> Document section:
------------------------------------------------

Six Ways to Provide Constructive CriticismNothing makes people bristle more quickly than unfair or unsolicited criticism. In a perfect world, leaders would not have a need to criticize employees. Everyone makes mistakes, and everyone has room to improve.

When constructive criticism is required, there are a number of techniques that inspire employees to improve their work, rather than making them feel inadequate.

Geoffrey James, contributor to Inc., offers six tips to effectively criticize employees.

Criticism is a Form of Feedback

The word criticism carries a negative connotation while feedback implies participation of two parties. “A two-way give and take where both people learn and grow,” says James. You learn when you give and receive feedback. When you provide feedback instead of criticism, you and your employee will feel relaxed and receptive.

Don’t Delay Criticism

Criticism needs to be delivered in a way that is clear, direct, and timely. Don’t delay until an employee’s annual performance review.

“Reviews are about salaries; criticism is about developing the employee,” says James. When you pay attention to an employee’s behavior and appreciate their experience, it will help them get into a learning mode.

Slow and Steady Wins the Race

If you wait for the right moment to bring up problems to an employee, they most likely will be overwhelmed. Don’t delay criticism; it is best given in real time or immediately after a problem occurs.

Ask Questions

Don’t try to persuade employees to do things the way you do them. Everyone works in different ways, and your way may not work for them. Instead, ask questions to uncover any potential misunderstandings or miscommunication.

James suggests you ask questions such as:

  • Why do you approach this situation this way?
  • What do you think could use improvement?

If you ask these questions, they will help your employees discover their own solutions.

Listen and Acknowledge

James says, “When you listen to an employee and acknowledge what he or she has to say, you learn about the world from that employee’s point of view.”

------------------------------------------------

> Record set:

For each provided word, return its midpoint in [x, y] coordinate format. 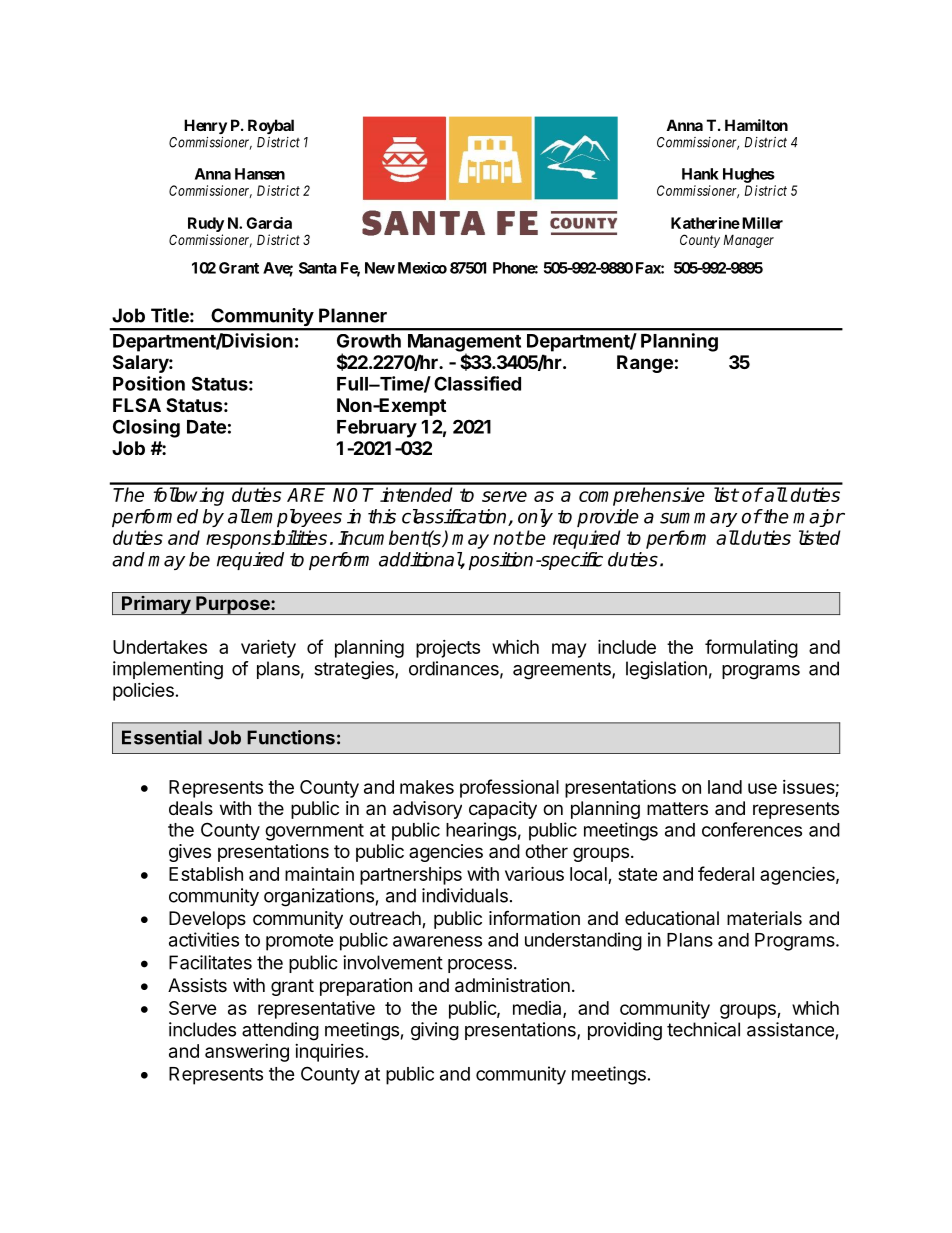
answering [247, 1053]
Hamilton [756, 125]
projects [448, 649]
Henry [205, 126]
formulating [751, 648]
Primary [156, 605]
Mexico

------------------------------------------------

> Tasks:
1. Answer these questions using the criticism article:
(a) Which publication is Geoffrey James a contributor to?
(b) According to James, what are reviews about?
(c) What three qualities should delivered criticism have?
2. Please retype a passage of the criticism article word for word, beginning at the words "Don’t try to" and stopping after the words "their own solutions.".
Answer from the criticism article alone, not from the rows.

> Outputs by task:
1.
(a) Inc.
(b) Salaries.
(c) It should be clear, direct, and timely.

2.
Don’t try to persuade employees to do things the way you do them. Everyone works in different ways, and your way may not work for them. Instead, ask questions to uncover any potential misunderstandings or miscommunication.

James suggests you ask questions such as:

  • Why do you approach this situation this way?
  • What do you think could use improvement?

If you ask these questions, they will help your employees discover their own solutions.